Harris scored 50 touchdowns over the last two seasons in an Alabama backfield that usually splits work, and the rookie has as little competition for touches as any back in football. With the Steelers projected to have one of fantasy’s friendliest RB schedules, Harris is immediately a top-10 player on my board.

Clyde Edwards-Helaire, Kansas City Chiefs (ECR = RB14 vs. DDD = RB9)

CEH is coming off a lackluster rookie campaign, although he was on pace for nearly 1,350 yards from scrimmage with the fourth-most touches before KC made the ill-advised move to add Le’Veon Bell mid-season. Damien Williams (and Bell) didn’t come back, and Edwards-Helaire should stay on the field during more third downs in 2021 as his pass protection improves with more experience (he was a terrific receiver at LSU).

The Chiefs have a rebuilt, much-improved offensive line, the NFL’s best player at quarterback and an offensive-minded head coach who’s routinely produced top-five fantasy backs in the past.
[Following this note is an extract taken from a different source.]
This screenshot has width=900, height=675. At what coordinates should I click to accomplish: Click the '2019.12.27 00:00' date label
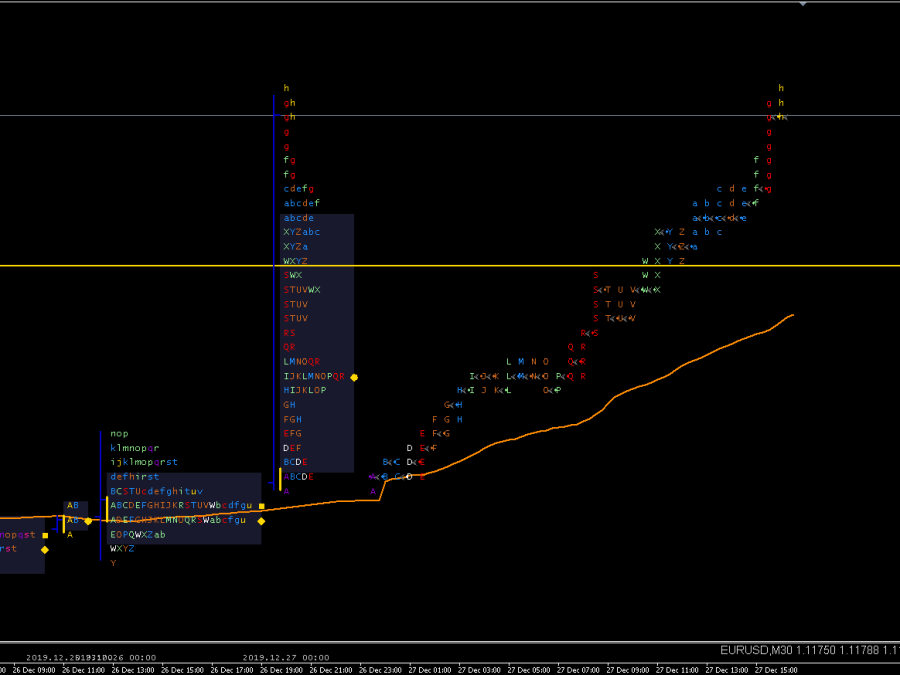[286, 657]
Edwards-Helaire’s ADP has rightfully been moving up throughout this summer.

Travis Etienne, Jacksonville Jaguars (ECR = RB25 vs. DDD = RB17)

Etienne lands in the “RB dead zone” and isn’t without risk as a rookie on a team that just went 1-15 and already has a back who totaled 1,400 yards and 10 touchdowns over 14 games last year. Let's not forget the huge wild card Etienne has at head coach. But there’s also plenty to like here if things break right, including a Jaguars team that's actually much better than last year’s record indicates, with a nice WR group and a possible generational talent taking over at quarterback. Trevor Lawrence shared the Clemson backfield with Etienne, a four-star recruit who put up video game like numbers in college including major work as a receiver. 

Etienne is 5-10, 215 lbs and a legit prospect whom the team spent first-round draft capital on, with a possible star as his QB. James Robinson was an undrafted free agent who runs a 4.7 40 (he was 48th in breakaway run rate) and has zero ties to the new coaching staff, although admittedly Urban Meyer does have ties to newcomer Carlos Hyde. Still, Etienne doesn’t have any more risk than all the other backs going around his ADP, and few in that range possess the rookie’s sky-high fantasy upside.

AJ Dillon, Green Bay Packers (ECR = RB40 vs. DDD = RB30)

Dillon is 6-0, 250 lbs with Speed and Burst Scores in the 97th percentile; we’re looking at a young Derrick Henry here. Jamaal Williams and his 10.7 touches per game last year left for Detroit, making Dillon a viable flex option. Aaron Jones is one of the best backs in football, but Green Bay doesn’t treat him as a workhorse and he’s still missed multiple games in three of his four seasons in the NFL. It remains to be seen if Dillon makes big improvements as a receiver, but with Aaron Rodgers now looking certain to return to Green Bay in 2021, Dillon would quickly become a “league winner” should Jones go down.

Alexander Mattison, Minnesota Vikings (ECR = RB51 vs. DDD = RB37)

Mattison isn’t nearly as good as Dalvin Cook and flopped badly during a Week 6 spot start at home against the Falcons last season, burning so many DFS players his ECR sits outside the top-50 backs. But the Vikings were down 20-0 at halftime in that game, and when you count all the games Mattison played while Cook was sidelined, he averaged 103.7 yards from scrimmage and scored two touchdowns over 2.5 games. Mattison also had a breakaway run rate that was the fourth-best in football last year. While it will take an injury for him to be usable in fantasy leagues, Cook has chronic shoulder problems, has missed multiple games during each of his four seasons (averaging 5.3 DNPs) and was worked hard in 2020 while averaging the most touches per game in the NFL.

The Vikings are a terrific spot for a lead back as a run-heavy team that got the fourth-most yards per play last season and projects to have a much better defense in 2021 with Danielle Hunter's return. Minnesota’s backfield also got thinner with Mike Boone leaving. Mattison immediately becomes a borderline fantasy RB1 if given the starting job.